• [THE TASK]:
Format the items from the line with "Staff (504, 159)" to the line with "Contact Us (883, 159)" as a JSON list of strings, one string per line, leaving out blank lines.

* START SUPPLIED INFORMATION *

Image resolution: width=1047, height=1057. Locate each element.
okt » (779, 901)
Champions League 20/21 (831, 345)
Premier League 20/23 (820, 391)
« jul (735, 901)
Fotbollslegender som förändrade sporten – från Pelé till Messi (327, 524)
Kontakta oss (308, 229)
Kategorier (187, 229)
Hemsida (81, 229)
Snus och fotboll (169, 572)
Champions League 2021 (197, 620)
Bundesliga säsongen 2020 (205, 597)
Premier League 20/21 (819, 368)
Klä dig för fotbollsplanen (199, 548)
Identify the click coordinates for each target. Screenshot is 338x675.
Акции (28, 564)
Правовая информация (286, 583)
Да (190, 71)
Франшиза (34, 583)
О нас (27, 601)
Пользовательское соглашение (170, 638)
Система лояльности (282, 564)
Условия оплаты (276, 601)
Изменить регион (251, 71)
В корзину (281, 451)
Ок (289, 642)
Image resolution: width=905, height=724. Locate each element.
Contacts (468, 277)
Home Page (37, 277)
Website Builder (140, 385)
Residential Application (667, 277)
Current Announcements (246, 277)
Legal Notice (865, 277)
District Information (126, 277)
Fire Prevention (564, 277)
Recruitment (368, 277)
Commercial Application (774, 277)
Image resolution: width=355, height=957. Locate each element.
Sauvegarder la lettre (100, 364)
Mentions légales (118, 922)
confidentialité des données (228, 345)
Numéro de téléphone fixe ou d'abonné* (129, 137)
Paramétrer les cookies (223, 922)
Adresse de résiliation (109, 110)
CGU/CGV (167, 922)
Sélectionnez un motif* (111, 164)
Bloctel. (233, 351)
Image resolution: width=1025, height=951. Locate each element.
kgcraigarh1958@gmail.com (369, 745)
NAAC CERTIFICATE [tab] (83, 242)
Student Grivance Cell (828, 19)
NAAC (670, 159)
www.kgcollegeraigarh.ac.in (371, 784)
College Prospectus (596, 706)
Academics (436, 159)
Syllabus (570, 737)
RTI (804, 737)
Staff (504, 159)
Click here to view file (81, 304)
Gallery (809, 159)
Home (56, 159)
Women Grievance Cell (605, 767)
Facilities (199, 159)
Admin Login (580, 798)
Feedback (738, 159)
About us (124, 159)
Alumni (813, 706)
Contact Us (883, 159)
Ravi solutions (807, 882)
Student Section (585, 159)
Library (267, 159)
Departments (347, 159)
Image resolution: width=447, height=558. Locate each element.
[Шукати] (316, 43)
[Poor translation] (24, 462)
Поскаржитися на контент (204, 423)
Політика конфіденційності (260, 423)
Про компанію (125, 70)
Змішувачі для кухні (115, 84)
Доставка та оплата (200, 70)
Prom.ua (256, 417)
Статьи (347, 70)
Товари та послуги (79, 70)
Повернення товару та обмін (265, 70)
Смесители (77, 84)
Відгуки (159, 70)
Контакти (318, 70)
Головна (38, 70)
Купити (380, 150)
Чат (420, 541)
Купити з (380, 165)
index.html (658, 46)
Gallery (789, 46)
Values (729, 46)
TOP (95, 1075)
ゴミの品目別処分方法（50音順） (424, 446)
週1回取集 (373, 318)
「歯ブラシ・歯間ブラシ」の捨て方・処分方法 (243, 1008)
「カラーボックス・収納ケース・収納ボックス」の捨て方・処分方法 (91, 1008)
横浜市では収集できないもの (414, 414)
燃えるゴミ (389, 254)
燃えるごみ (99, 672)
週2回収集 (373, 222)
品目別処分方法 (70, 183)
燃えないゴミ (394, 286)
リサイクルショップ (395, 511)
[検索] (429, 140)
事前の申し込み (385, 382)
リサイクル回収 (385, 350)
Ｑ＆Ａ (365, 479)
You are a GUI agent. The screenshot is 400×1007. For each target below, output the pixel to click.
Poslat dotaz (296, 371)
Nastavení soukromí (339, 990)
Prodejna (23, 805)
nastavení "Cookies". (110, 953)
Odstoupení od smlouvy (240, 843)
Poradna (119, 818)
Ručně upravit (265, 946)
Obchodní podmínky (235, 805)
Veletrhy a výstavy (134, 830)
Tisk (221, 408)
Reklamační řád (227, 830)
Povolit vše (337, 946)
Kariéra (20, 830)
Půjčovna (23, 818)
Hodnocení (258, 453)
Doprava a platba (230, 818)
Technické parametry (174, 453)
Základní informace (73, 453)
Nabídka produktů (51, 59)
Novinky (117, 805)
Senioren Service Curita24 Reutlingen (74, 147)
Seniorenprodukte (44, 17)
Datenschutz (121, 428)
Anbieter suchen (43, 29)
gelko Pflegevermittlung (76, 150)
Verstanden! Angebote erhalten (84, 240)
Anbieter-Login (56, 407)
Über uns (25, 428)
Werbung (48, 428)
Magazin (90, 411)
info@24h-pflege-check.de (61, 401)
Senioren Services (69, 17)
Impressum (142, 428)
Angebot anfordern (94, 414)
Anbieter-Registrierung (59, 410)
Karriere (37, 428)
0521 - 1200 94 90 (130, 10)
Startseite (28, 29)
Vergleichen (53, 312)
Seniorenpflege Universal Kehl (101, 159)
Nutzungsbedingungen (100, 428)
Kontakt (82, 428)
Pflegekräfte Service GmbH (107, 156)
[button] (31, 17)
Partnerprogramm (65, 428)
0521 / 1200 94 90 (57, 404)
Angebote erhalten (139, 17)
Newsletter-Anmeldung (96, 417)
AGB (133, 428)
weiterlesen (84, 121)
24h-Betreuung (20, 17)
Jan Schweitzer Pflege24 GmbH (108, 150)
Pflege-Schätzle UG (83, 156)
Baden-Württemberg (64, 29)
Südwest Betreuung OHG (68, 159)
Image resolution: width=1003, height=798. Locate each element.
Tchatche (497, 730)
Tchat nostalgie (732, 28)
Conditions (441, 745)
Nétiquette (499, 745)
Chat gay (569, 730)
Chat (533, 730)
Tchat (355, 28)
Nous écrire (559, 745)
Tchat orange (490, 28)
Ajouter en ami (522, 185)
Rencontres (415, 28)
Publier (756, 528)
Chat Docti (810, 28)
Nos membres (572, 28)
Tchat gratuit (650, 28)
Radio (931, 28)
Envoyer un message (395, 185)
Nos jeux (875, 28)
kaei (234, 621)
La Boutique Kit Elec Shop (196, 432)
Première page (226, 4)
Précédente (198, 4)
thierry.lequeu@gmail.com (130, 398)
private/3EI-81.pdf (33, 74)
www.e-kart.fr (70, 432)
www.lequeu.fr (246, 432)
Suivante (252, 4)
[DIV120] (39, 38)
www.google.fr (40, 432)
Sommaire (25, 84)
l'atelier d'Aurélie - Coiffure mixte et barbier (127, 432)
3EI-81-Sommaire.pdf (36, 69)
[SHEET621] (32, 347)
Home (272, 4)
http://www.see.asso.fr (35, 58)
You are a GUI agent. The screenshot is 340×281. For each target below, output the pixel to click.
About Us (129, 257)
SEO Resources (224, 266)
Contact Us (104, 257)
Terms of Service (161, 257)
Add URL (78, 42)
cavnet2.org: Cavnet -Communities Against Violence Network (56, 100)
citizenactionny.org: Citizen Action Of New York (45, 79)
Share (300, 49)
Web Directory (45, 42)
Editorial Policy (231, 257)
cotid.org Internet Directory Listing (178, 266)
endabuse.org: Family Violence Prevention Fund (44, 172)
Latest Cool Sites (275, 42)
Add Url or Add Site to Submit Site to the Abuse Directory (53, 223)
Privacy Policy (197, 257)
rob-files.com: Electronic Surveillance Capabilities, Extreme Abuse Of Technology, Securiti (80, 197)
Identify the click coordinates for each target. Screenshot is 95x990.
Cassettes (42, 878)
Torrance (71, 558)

* END SUPPLIED INFORMATION *

• [SOLUTION]:
[
  "Staff (504, 159)",
  "Click here to view file (81, 304)",
  "Gallery (809, 159)",
  "Home (56, 159)",
  "Women Grievance Cell (605, 767)",
  "Facilities (199, 159)",
  "Admin Login (580, 798)",
  "Feedback (738, 159)",
  "About us (124, 159)",
  "Alumni (813, 706)",
  "Contact Us (883, 159)"
]